Introducing “Unspeakable Joy”

This Sunday will mark the beginning of our Christmas celebration at TSF for 2016 with the program called “Unspeakable Joy.”  The next three Sunday mornings will essentially be three parts of one program. The outline of it is available above — click upon where it says “About Unspeakable Joy.”

With the news that dominates the media right now, I think we could use some eternal perspective and a good dose of the joy that is central to the Christmas message.

Christmas Eve will take the twist of speaking about the application of this joyous message, as we talk and act on the theme of “sharing the joy.”  A part of the service will be preparing gifts to be taken after the service to several needy families. We will be receiving special collections throughout December toward this project, so please consider a few dollars toward it. Perhaps giving toward it could be a family project you might like to undertake.

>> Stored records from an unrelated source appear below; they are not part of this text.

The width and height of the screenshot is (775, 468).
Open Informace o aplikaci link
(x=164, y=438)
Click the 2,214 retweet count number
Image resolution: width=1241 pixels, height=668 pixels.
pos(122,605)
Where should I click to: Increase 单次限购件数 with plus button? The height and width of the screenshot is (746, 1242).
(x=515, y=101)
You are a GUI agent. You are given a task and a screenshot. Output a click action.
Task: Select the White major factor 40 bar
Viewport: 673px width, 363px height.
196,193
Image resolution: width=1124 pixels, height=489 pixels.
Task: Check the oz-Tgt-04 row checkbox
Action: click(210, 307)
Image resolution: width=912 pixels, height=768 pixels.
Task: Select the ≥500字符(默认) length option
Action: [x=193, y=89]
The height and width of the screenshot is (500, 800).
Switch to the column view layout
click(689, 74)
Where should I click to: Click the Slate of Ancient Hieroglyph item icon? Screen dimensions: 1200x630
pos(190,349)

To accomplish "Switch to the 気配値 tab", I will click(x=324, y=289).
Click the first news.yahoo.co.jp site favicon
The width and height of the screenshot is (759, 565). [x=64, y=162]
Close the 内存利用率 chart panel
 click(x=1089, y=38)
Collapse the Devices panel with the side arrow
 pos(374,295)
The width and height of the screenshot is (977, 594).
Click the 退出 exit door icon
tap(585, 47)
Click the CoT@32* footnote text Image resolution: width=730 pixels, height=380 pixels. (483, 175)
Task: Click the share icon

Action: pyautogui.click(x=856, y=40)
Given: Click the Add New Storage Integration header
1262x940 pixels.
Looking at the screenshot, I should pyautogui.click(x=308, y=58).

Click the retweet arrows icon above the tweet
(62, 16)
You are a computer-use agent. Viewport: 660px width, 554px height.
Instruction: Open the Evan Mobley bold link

Beginning on Monday, there will the first of two weeks, or 10 days, of devotionals to go along with this seasonal theme. Randy will be writing these while Chris is doing some preliminary planning on winter and spring series topics.

Chris will speak on the Sunday after Christmas; Randy on the Sunday after New Year’s — these will be individual, stand-alone topics. There will be no second hour classes those two Sundays.

On January 10th, we will begin a seven-week series on 1st Peter. The last Sunday in February will feature a children’s musical. And then in March we will have a series on the topic of Articulating the Gospel Message. This will include the Easter season. The 1st Peter and Gospel series will certainly include writings in this space.

As I occasionally do, I draw your attention to the growing resource that is this devotional page. This Christmas series is the 18th sermon collection upon which Chris and I have written weekday devotionals. The topics and Scripture passages covered now comprise about 30% of the Bible in 591 postings. You can use the search feature at the top right of the page to put in a Scripture passage (like book and chapter) and it will call up whatever we have written on that.

So I will see you back here on Monday for the first of our 10 Christmas writings.

Beginning Sunday – New Sermon Series on David

This post is more advertisement than devotional, but we want you to be prepared for our next sermon series and related writings. These will be on the biblical character King David, and we are entitling it “DAVID: Wearing the Crown, Carrying the Cross.”

As a series description:

Everyone loves a good underdog story.  Tales of people whose determination confounds their doubters.  Yet we only remember the stories where the underdog turns out to be the hero.  And no one ever feels like a hero when they’re in the midst of battle.  Today’s world is one of struggle, fatigue.  You’ve traded in your childhood dreams of being the hero, and would give anything to settle for “getting by.”  Your budget is stretched, your heart is strained. 

David was the ultimate underdog.  Born the misfortunate son of a Bethlehem farmer, David would eventually rise to become King over all Israel.  But the journey to the throne would take him through a path that felt far from royalty.  And in this way, his journey points to a truer, better king, a King who would emerge from Bethlehem to ascend to the agony of the cross.  Both men—Jesus and David—remind us that sometimes the crown of glory comes only after a crown of thorns.

David is a guy we can relate to. He comes from humble beginnings, like most of us. He is a very flawed person, like most of us. But he has a profound heart for God, like most of us… like most of us?… like some of us?

With all of his commendation in Scripture and his life blessings, David lived a hard life. Though it would be through his lineage that the Savior would come, he dealt with an unbelievable array of sorrows. Circumstances were often unjustly against him, and he shot himself in the foot multiple times with his own sin nature getting the best of him.

Yep, we can relate to this guy.

And in spite of it all, he was called a man after God’s heart.

So, be with us on Sunday for the first of eight weeks of teaching, and do check in on weekdays for our total of 38 devotionals on David – reading through sections of 1st and 2nd Samuel, some of 1st Kings, and a few Psalms and other passages as well. This story is full of practical applications of timeless truth.